--- Work to be completed ---
From the entries, copy every line that carries the string "post".

Dataset entries
────

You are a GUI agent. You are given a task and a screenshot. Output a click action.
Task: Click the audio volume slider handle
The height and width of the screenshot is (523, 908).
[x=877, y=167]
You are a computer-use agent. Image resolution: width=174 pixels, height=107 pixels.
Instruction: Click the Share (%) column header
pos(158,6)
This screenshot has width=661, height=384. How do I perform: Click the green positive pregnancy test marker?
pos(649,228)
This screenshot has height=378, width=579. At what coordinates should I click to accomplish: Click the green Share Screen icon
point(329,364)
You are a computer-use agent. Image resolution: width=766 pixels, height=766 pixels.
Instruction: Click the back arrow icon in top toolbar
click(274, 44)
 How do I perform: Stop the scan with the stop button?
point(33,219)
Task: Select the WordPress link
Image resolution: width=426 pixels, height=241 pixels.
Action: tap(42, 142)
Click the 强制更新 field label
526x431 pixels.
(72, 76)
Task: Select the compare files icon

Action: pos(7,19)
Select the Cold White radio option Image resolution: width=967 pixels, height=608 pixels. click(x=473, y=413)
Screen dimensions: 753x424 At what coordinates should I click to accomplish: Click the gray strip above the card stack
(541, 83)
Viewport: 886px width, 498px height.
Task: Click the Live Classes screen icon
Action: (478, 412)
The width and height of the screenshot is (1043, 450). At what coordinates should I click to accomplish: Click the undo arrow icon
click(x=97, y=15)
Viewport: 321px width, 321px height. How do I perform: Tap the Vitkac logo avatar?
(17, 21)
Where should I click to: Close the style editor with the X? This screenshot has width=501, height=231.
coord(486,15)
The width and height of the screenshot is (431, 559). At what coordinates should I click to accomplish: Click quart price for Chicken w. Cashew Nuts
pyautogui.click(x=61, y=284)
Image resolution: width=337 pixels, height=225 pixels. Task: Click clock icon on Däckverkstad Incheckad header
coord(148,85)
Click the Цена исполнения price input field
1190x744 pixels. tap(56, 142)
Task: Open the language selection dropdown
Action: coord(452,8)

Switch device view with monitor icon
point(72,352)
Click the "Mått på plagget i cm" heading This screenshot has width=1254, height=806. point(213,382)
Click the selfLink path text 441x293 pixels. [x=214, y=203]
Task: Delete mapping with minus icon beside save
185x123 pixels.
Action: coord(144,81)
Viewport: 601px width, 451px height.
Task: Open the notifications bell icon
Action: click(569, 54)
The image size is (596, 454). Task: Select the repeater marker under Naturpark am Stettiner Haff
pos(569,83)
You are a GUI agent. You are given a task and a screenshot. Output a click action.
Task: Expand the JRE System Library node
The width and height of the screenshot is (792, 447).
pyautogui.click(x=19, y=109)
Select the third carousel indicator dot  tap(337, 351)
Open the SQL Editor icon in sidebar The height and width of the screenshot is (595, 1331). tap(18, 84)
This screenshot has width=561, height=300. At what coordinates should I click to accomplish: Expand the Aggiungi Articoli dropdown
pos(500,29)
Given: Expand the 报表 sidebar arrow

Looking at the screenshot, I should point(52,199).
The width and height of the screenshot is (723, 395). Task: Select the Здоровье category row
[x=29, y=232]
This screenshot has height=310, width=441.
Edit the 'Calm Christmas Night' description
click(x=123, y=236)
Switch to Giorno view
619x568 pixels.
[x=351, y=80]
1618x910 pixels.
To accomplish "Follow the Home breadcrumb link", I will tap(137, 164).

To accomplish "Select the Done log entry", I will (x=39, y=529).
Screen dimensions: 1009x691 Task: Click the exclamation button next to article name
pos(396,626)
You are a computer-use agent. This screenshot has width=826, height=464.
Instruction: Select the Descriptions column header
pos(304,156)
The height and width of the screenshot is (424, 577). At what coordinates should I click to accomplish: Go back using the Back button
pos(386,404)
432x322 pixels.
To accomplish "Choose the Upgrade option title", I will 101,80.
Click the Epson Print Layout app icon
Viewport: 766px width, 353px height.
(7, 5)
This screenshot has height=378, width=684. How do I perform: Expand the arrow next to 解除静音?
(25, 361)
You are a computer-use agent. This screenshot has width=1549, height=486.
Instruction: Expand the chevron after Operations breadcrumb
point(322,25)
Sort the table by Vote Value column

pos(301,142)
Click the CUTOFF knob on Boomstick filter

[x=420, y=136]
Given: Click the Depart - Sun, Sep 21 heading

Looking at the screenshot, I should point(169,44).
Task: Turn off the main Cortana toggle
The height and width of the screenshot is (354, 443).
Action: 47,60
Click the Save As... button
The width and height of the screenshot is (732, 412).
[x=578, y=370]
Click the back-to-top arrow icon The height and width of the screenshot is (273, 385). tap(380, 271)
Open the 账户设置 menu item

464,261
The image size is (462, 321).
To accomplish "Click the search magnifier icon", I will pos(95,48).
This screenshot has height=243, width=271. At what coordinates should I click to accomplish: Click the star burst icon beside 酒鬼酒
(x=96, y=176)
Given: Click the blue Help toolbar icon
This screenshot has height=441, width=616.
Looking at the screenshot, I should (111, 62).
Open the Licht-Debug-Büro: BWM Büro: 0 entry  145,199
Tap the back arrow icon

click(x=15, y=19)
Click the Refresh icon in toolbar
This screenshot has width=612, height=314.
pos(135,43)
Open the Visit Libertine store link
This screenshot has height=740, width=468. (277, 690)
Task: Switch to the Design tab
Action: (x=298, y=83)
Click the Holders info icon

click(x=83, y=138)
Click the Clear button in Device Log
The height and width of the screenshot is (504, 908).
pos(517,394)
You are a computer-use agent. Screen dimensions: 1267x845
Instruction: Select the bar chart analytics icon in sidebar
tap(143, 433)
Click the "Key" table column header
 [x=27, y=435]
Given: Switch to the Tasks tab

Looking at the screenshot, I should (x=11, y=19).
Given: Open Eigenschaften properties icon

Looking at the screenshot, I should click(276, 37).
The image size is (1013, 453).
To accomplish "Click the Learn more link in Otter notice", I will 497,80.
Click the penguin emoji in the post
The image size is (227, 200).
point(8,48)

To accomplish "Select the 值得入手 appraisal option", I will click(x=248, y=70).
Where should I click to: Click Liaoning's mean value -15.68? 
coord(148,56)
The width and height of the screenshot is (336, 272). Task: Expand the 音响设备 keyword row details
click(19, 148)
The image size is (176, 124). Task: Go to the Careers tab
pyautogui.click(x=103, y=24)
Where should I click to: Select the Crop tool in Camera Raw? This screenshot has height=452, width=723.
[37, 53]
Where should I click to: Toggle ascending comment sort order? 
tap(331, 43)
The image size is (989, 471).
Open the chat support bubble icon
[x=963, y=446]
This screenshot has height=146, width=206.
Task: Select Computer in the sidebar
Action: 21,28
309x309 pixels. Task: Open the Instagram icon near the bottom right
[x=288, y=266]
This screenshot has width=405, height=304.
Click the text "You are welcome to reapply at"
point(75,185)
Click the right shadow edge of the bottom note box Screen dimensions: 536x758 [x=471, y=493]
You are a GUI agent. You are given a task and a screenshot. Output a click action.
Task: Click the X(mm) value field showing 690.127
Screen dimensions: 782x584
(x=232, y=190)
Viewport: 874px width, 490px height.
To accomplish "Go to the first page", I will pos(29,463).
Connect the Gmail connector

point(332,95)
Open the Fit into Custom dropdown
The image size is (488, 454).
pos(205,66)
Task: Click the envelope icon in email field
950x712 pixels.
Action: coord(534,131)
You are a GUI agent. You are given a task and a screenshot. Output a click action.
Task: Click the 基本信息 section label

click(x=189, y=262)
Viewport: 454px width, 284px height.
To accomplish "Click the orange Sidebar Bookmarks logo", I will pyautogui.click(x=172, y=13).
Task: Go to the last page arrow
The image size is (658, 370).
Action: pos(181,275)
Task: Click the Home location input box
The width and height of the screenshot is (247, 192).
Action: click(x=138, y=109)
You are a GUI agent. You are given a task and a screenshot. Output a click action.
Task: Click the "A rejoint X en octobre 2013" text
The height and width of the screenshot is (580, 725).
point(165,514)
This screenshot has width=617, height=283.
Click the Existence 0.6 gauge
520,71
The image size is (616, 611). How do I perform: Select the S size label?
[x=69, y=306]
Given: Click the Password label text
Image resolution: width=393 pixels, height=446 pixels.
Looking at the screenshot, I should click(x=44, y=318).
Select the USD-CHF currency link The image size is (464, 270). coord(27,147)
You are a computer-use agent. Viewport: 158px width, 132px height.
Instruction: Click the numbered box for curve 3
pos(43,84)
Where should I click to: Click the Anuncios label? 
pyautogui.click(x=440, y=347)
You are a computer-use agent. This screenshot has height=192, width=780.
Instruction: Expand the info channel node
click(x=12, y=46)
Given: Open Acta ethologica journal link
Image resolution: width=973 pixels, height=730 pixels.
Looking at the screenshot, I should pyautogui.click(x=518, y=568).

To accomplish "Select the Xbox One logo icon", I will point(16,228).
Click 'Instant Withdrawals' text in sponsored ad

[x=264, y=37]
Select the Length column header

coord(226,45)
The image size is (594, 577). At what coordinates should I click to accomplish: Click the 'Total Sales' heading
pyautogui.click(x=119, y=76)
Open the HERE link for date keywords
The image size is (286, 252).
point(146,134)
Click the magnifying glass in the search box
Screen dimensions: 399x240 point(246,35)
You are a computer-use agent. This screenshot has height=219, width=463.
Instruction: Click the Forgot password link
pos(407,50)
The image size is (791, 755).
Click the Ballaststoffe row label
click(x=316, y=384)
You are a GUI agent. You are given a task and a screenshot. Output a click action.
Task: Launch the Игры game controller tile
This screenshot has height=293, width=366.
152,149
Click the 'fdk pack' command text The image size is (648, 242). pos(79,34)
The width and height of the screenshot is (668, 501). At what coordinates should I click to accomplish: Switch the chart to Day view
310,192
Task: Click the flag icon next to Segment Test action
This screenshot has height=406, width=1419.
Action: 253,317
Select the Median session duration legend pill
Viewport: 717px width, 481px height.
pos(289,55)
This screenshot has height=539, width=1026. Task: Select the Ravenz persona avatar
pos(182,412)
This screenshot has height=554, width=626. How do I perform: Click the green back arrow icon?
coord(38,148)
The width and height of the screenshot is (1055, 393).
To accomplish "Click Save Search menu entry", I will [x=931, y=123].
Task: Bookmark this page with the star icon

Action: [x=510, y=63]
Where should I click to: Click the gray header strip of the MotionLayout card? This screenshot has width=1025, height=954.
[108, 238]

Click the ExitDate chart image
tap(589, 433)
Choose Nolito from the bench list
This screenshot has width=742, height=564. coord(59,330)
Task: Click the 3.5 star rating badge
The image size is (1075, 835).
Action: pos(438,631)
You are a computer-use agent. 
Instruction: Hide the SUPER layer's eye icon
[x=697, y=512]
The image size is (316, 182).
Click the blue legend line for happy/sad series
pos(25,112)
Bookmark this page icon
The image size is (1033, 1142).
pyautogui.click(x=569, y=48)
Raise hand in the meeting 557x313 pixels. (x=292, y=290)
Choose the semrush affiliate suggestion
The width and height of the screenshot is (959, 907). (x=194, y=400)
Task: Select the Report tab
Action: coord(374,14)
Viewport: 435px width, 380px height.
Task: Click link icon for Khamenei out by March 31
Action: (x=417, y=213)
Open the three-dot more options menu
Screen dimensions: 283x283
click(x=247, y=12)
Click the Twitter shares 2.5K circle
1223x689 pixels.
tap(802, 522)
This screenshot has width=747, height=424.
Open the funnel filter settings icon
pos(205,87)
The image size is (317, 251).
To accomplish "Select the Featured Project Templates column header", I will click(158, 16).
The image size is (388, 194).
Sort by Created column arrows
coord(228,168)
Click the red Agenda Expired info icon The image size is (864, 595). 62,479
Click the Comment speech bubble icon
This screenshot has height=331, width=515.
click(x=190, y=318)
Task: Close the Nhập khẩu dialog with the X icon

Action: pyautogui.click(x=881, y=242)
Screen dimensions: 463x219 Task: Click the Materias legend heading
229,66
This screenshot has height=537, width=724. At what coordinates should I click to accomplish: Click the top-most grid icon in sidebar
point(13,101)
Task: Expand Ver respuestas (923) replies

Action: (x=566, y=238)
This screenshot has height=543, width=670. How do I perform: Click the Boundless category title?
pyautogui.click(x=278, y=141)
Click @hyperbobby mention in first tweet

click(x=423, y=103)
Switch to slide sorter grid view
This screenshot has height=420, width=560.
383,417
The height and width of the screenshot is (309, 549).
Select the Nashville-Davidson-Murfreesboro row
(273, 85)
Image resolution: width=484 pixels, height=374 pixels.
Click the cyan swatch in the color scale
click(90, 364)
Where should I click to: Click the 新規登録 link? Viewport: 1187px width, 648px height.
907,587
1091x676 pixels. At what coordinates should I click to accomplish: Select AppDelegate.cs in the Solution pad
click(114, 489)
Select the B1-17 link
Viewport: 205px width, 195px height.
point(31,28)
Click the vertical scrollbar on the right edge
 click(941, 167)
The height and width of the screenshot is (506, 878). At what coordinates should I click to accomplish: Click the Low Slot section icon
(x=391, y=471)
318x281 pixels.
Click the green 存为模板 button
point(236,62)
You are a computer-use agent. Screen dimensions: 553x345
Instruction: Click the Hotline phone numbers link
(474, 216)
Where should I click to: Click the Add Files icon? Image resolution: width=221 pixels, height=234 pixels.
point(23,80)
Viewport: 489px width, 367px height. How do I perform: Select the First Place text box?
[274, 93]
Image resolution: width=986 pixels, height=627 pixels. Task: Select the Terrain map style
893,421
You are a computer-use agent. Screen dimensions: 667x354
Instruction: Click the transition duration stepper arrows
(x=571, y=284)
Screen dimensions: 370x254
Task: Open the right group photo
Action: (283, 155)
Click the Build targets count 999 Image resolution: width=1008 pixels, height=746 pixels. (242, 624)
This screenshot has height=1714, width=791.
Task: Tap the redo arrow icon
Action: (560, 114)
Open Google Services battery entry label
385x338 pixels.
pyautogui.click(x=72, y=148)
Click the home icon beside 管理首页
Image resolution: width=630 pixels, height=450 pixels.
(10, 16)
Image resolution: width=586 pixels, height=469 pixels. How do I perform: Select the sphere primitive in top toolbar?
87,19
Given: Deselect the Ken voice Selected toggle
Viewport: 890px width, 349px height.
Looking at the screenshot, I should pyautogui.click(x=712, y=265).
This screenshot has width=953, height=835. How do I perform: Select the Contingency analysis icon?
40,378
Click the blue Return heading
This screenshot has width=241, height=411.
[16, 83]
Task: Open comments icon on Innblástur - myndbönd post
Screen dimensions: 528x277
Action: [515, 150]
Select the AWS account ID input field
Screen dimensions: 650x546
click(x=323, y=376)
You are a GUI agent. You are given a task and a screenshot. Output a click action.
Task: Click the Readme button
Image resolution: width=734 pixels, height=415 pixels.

────

--- Answer space ---
Click the penguin emoji in the post
Task: Open comments icon on Innblástur - myndbönd post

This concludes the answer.